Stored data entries
▬▬▬▬▬▬▬▬▬▬

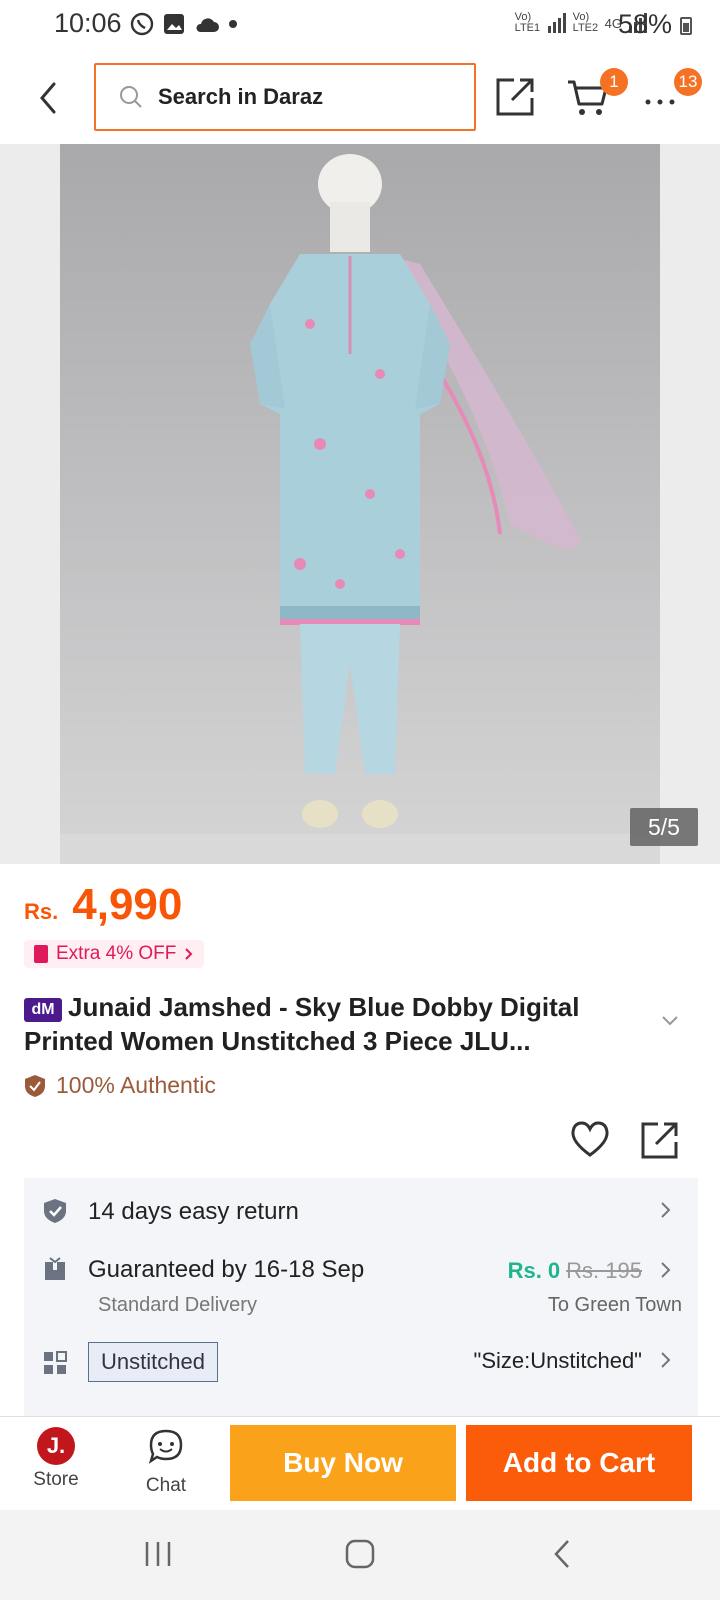 This screenshot has width=720, height=1600. I want to click on authentic-label: 100% Authentic, so click(120, 1086).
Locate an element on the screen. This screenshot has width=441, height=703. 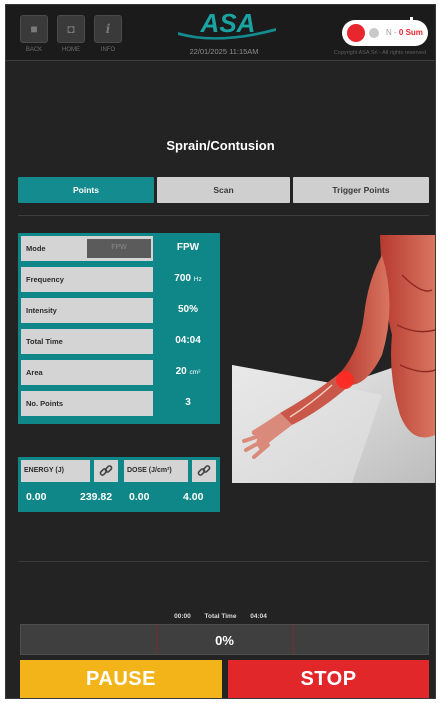
stop-button: STOP is located at coordinates (328, 679).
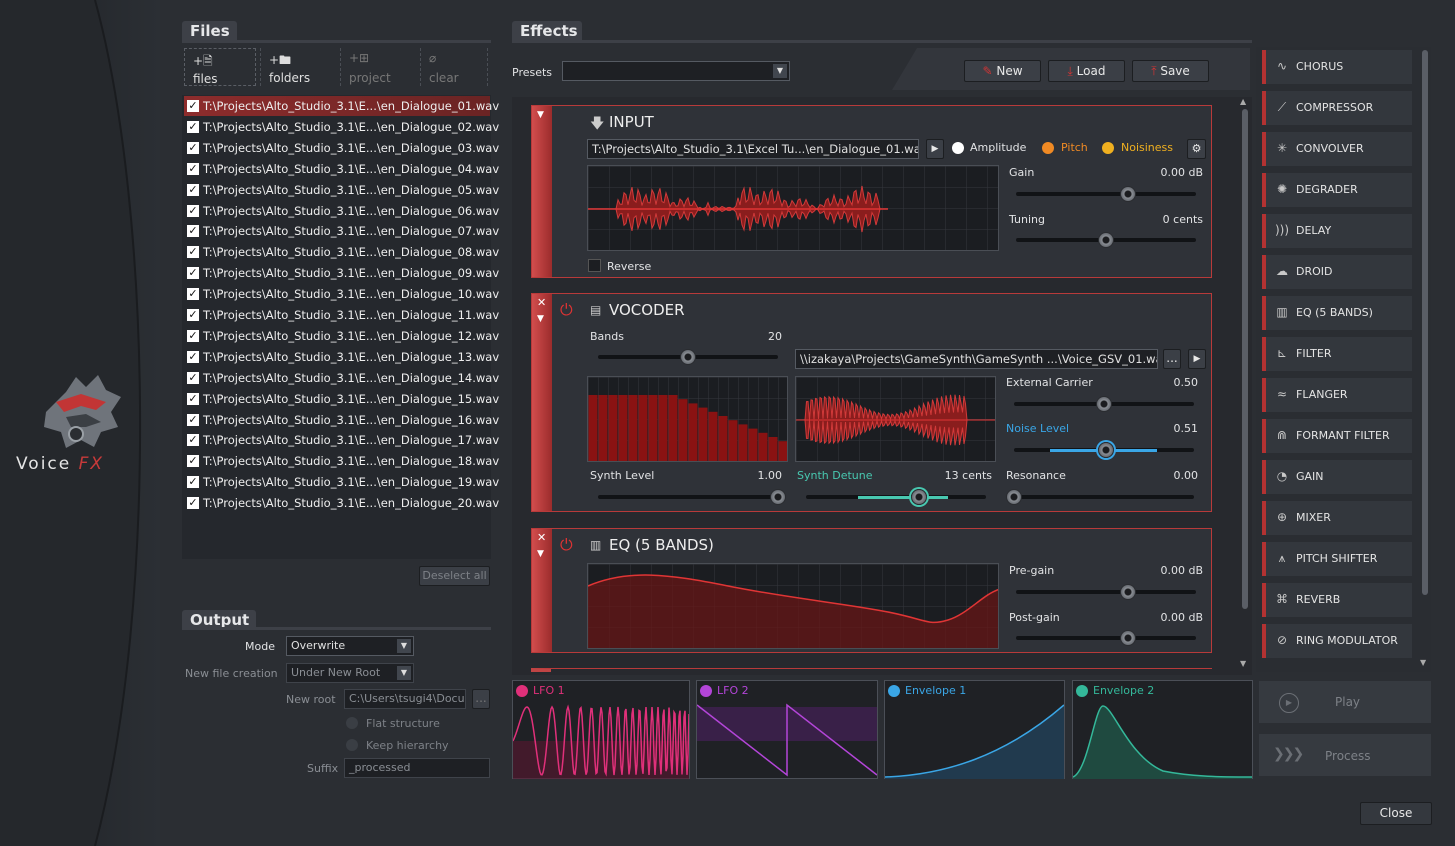  Describe the element at coordinates (1337, 108) in the screenshot. I see `effect-library-compressor: ⟋ COMPRESSOR` at that location.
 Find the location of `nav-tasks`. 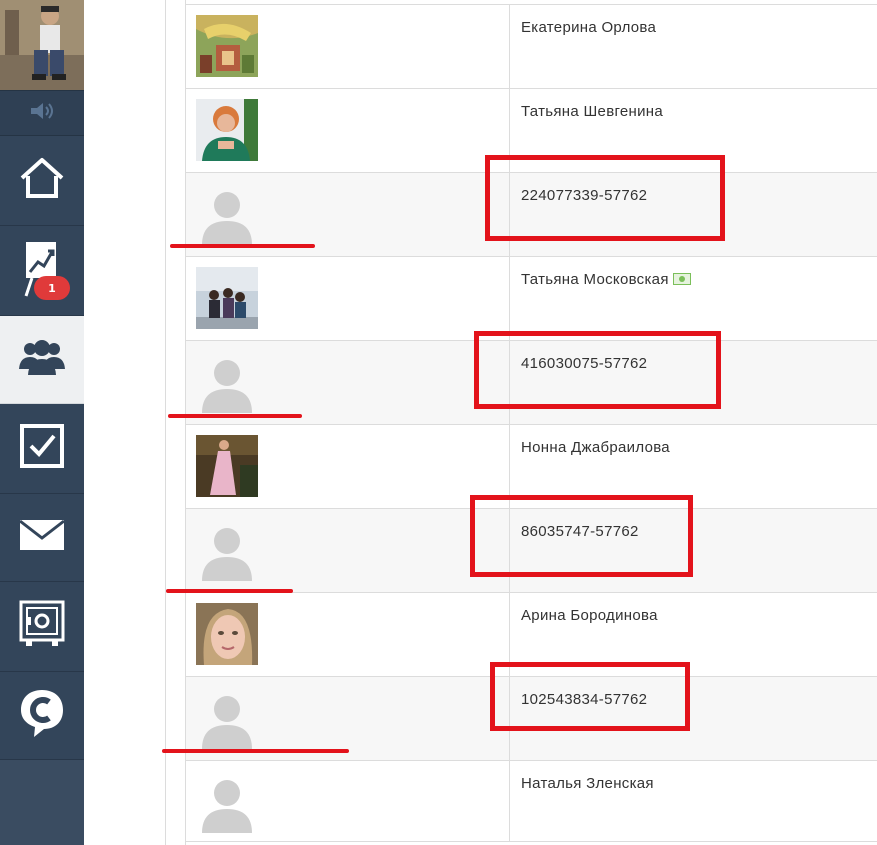

nav-tasks is located at coordinates (42, 449).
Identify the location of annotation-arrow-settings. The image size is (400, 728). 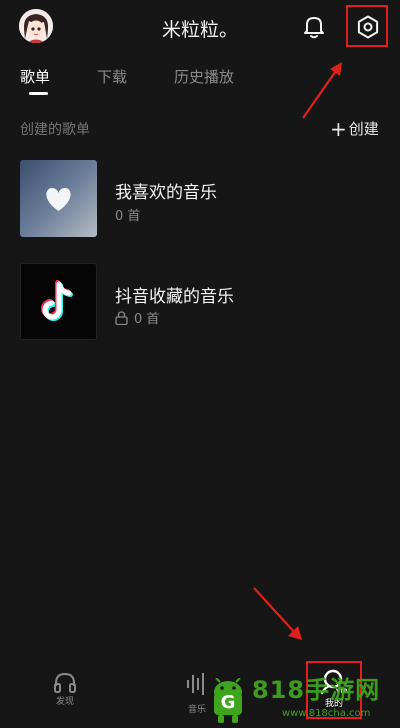
(323, 90).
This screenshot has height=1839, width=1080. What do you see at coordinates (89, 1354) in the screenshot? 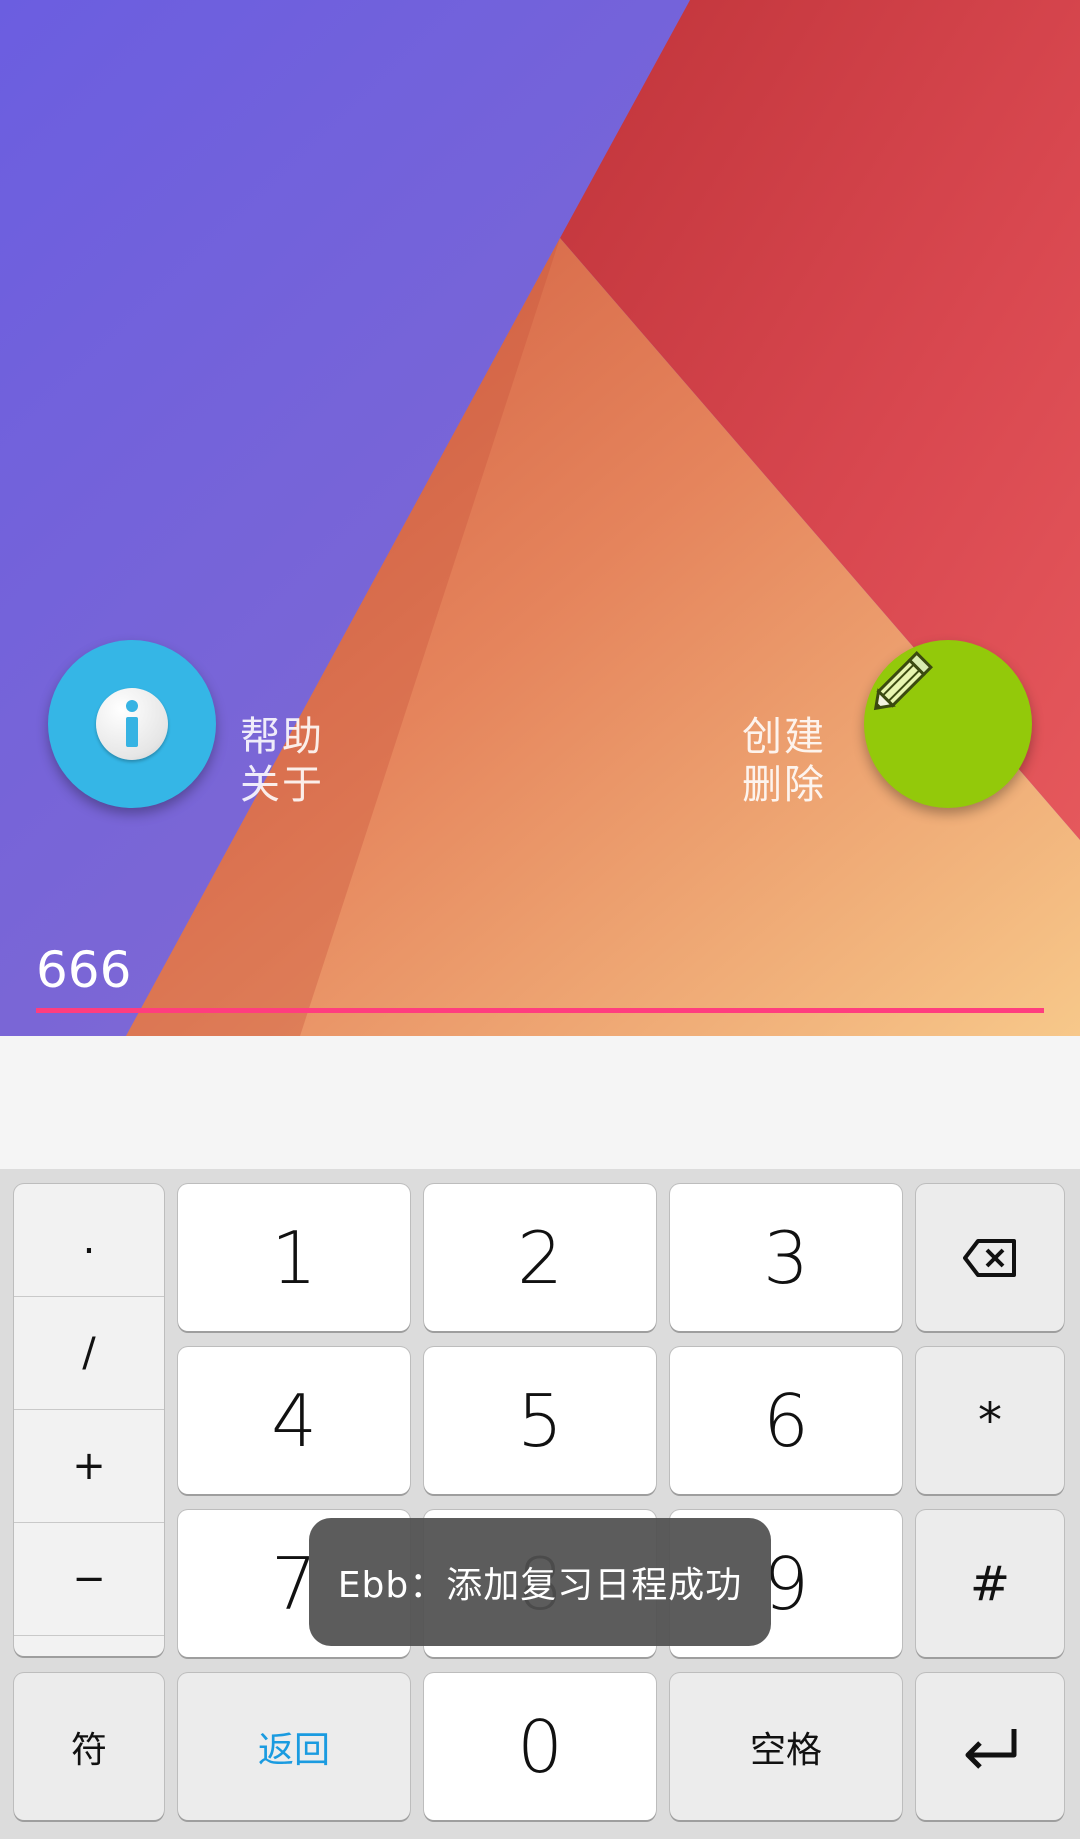
I see `symbol-key-slash: /` at bounding box center [89, 1354].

▬▬▬▬▬▬▬▬▬▬

**WHAT YOU WILL DO:**
Can you return every line above word for word, with the pictures left out?

**TASK OUTPUT:**
 This screenshot has width=720, height=1600. I want to click on authentic-label: 100% Authentic, so click(120, 1086).
Locate an element on the screen. This screenshot has width=441, height=703. 
stop-button: STOP is located at coordinates (328, 679).
  Describe the element at coordinates (1337, 108) in the screenshot. I see `effect-library-compressor: ⟋ COMPRESSOR` at that location.
 Find the location of `nav-tasks`. 

nav-tasks is located at coordinates (42, 449).
Identify the location of annotation-arrow-settings. The image size is (400, 728). 
(323, 90).
This screenshot has height=1839, width=1080. What do you see at coordinates (89, 1354) in the screenshot? 
I see `symbol-key-slash: /` at bounding box center [89, 1354].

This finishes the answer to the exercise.